**What you have to do:** Tally the lines in the entries below that contain the string "badge", where case counts, and reply with the number alone.

____________________

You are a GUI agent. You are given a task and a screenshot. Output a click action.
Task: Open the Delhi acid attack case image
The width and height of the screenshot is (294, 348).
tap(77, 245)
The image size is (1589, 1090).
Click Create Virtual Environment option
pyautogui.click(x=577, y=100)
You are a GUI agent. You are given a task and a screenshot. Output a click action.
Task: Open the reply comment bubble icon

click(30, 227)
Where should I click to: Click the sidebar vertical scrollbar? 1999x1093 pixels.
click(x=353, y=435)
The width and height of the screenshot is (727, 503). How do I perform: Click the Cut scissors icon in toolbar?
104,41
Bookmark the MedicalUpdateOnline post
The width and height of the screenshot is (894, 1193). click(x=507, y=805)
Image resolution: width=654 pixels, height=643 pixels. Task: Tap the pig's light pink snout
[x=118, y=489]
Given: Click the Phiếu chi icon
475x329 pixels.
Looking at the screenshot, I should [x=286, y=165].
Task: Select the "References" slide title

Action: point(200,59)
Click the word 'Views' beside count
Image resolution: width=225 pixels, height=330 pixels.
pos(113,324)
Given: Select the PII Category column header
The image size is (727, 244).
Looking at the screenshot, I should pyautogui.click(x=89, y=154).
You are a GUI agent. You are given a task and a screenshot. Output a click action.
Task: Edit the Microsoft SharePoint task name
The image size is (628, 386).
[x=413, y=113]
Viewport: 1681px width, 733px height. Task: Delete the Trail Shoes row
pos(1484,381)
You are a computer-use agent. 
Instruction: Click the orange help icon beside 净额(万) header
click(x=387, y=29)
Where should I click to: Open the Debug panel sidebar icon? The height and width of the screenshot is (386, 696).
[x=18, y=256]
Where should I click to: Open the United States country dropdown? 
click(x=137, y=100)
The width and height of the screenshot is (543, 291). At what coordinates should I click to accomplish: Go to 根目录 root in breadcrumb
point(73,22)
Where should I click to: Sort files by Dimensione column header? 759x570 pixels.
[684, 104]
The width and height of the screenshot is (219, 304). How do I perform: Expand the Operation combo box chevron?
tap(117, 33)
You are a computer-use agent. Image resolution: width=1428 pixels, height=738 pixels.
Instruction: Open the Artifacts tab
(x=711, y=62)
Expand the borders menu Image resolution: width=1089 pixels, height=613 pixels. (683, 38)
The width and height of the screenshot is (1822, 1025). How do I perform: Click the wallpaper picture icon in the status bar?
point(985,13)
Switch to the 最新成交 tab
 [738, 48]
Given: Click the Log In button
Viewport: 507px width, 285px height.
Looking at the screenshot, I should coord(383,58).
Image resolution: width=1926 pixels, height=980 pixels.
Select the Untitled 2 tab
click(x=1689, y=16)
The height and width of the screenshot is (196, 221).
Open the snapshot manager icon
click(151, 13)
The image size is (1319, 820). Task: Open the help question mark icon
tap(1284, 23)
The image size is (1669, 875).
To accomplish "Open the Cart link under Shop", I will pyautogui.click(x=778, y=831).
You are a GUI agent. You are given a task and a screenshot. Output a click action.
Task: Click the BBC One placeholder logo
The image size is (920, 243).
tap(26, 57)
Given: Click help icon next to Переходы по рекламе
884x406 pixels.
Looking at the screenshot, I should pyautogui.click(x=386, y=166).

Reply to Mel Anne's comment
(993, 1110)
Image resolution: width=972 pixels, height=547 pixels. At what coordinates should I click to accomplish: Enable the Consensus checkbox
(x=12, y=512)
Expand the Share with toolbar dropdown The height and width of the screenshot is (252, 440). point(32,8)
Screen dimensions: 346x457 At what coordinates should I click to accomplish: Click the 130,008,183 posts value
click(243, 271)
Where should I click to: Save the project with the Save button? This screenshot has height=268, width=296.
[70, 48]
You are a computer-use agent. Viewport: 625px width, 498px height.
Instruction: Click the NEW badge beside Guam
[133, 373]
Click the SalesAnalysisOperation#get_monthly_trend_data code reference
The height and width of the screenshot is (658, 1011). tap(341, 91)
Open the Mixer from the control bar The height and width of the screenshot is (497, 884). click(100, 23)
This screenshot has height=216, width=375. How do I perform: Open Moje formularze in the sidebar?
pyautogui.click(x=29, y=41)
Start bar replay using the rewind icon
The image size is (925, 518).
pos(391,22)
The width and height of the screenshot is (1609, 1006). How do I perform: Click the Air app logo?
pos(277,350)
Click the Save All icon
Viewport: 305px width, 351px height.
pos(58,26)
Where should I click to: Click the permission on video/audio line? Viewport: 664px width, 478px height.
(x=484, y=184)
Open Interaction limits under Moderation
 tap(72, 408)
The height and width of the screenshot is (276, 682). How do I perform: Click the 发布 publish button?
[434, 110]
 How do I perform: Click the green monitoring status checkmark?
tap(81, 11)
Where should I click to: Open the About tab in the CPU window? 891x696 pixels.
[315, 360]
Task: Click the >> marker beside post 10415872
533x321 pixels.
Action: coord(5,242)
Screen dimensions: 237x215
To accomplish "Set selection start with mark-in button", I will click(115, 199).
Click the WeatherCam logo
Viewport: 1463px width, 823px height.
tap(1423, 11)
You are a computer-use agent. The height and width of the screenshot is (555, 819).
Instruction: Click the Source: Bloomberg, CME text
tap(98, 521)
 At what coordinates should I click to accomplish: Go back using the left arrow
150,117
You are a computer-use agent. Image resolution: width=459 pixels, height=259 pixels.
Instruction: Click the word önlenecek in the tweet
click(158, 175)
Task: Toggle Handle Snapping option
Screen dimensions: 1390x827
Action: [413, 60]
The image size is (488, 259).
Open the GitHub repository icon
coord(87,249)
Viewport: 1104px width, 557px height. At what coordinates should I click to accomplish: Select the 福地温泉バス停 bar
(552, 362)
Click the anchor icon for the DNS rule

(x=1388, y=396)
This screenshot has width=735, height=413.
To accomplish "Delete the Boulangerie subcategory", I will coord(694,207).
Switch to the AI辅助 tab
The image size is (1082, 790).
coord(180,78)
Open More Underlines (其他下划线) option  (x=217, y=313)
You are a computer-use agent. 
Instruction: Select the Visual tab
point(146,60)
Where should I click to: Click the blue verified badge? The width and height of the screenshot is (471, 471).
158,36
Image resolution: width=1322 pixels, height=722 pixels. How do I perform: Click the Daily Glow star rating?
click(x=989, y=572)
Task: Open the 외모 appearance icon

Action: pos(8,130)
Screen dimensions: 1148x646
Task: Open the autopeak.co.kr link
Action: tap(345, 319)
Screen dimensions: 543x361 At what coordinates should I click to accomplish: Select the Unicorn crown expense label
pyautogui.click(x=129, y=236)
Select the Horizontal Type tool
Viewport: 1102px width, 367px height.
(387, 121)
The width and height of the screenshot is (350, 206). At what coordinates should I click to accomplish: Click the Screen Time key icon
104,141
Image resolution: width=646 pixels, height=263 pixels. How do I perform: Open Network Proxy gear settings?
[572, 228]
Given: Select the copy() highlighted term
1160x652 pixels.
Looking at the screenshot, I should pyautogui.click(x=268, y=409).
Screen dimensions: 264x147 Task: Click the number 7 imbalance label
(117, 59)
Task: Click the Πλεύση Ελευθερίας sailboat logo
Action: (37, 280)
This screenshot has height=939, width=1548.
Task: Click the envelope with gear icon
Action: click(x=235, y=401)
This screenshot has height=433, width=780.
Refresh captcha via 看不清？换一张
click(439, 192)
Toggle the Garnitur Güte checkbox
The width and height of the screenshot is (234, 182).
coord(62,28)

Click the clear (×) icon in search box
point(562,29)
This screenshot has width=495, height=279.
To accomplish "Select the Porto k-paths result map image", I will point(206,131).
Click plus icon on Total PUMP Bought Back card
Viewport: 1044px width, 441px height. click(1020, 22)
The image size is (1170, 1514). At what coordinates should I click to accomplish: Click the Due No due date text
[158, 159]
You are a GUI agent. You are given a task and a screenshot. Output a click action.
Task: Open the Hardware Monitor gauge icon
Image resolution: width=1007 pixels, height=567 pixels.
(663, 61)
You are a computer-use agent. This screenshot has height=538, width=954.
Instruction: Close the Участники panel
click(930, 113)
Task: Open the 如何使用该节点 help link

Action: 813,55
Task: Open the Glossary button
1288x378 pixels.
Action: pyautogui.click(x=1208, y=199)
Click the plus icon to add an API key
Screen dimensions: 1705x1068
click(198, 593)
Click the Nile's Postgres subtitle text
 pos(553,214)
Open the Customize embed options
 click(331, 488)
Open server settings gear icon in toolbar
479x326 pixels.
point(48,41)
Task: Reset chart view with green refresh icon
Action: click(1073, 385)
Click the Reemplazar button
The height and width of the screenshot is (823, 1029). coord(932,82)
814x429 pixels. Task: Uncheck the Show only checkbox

____________________

**Written response:** 2